Driving an ion at a motional sideband transition induces the Jaynes-Cummings (JC) interaction. This JC interaction creates an anharmonic ladder of JC eigenstates, resulting in the suppression of phonon hopping due to energy conservation. Here, we realize phonon blockade in the presence of multiple local phonons in a trapped-ion chain. This work constitutes a concrete study on the evolution of multiple local phonons with or without phonon blockade.

Figure 1

(a) Harmonic ladder of eigenstates of local phonons. (b) Anharmonic ladder of JC eigenstates.

Figure 2

Experiments on blocking the excitation of the first local phonon. Temporal dynamics of local phonons (a) without blockade and (b) with blockade. The time step between data points is 20 $\mu \mathrm{s}$. Each data point is an average of 500 measurements. The dashed lines are numerically simulated results. The phonon hopping occurs during the state preparation and the mapping process; therefore, the results start with a derivative.

Figure 3

Experiments on blocking the excitation of the second local phonon using mapping with blue-sideband (BSB) $\pi$ pulses for state analysis. Experimental sequences (a) without blockade and (c) with blockade. We varied hopping (blockade) duration $\tau$ to observe the multiphonon dynamics. Here, SBC represents the sideband cooling.

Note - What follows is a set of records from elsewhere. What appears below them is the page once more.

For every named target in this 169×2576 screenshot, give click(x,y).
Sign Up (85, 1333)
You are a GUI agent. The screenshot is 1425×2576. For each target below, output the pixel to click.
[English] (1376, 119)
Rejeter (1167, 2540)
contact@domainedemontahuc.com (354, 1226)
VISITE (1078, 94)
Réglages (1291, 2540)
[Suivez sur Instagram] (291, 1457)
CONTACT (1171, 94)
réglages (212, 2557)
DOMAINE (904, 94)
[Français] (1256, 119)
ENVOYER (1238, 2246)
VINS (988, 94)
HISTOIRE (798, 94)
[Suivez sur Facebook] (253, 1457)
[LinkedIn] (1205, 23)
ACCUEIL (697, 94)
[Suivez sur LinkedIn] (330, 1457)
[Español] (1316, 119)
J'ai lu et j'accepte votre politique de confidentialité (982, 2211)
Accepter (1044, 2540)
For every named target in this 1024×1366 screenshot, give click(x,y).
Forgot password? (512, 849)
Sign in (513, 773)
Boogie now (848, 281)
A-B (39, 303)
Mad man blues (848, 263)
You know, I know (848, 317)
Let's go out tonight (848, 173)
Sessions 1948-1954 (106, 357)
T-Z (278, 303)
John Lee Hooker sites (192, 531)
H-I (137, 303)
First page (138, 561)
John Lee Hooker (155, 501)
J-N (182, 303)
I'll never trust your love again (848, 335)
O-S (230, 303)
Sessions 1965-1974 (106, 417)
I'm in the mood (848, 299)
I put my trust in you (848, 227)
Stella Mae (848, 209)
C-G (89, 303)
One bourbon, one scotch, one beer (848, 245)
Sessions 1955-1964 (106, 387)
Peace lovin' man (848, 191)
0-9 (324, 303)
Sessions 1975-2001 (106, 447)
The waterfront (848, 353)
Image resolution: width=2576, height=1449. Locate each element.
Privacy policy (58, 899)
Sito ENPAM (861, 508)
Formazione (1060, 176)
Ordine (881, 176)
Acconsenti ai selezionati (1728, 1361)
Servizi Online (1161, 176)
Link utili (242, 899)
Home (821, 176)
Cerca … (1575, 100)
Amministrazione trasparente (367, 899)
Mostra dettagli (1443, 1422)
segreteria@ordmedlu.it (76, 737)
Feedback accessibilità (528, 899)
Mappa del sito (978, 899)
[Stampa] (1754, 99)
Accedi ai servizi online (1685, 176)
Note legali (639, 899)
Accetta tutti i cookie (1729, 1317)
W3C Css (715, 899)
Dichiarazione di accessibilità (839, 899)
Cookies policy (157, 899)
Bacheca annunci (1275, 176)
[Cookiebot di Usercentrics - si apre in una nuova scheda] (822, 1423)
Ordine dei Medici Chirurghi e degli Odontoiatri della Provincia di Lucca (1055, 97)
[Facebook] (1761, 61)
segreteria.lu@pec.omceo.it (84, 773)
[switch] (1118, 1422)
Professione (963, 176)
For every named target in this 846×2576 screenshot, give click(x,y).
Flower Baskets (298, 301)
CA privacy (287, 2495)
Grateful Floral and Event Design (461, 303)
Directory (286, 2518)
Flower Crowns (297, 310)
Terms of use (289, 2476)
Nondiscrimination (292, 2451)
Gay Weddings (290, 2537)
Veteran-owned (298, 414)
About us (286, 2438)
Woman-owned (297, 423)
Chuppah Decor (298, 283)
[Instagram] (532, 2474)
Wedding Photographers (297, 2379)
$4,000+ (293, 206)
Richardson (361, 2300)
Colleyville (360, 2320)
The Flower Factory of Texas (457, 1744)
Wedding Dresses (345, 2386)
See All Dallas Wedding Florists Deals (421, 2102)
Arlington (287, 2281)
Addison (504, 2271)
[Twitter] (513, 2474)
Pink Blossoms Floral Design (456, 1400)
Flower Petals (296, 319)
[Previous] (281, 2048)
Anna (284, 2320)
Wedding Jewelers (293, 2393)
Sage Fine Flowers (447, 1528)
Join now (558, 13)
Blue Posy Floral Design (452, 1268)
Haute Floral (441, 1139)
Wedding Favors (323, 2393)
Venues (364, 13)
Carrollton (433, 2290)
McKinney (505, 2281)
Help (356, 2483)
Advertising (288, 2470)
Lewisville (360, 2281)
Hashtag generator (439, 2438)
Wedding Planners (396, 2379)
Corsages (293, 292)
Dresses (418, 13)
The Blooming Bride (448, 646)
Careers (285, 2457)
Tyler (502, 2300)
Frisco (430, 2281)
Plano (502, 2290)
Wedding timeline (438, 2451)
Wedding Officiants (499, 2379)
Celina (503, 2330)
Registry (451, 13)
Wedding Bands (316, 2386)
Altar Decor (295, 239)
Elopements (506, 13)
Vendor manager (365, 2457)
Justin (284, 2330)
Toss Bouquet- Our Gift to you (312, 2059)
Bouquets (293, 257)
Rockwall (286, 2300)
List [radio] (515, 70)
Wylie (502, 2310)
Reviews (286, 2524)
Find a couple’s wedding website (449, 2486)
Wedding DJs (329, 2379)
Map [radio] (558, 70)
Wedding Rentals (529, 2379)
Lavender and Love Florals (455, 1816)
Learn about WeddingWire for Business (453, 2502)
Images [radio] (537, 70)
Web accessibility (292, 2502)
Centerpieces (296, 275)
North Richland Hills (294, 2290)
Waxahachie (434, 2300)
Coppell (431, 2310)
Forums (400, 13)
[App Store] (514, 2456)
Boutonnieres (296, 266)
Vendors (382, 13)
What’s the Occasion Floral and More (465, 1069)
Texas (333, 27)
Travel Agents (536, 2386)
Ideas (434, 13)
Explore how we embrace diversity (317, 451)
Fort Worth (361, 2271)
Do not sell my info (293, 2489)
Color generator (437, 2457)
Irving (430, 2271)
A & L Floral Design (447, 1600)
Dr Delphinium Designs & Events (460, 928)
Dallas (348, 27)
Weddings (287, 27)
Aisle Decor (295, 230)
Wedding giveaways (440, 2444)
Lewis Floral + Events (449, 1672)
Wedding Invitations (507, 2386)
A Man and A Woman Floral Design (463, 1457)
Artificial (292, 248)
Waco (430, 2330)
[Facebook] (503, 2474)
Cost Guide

Experimental results (b) without blockade and (d) with blockade. The red and blue (open) circles in the graphs represent the probabilities for Ion 1 and Ion 2, respectively. The solid lines [black line in Fig. 3, red and blue lines in Fig. 3] represent numerical calculations. Each point is the average of 50 experiments. The error bars represent the statistical uncertainties of $1\sigma$.

Figure 4

Experiments on blocking the excitation of the second local phonon using blue-sideband (BSB) Rabi oscillations for state analysis. Experimental sequences (a) without blockade and (c) with blockade. Here, SBC and CAR represent the sideband cooling and the carrier pulse, respectively. To deduce the phonon number distribution, we observe the blue-sideband Rabi oscillation of Ion 1. Experimental results (b) without blockade and (d) with blockade are shown. The probabilities for $|0\rangle$, $|1\rangle$, and $|2\rangle$ obtained from the analysis of the blue-sideband Rabi oscillation are plotted. The dashed lines are numerically calculated results for each Fock state.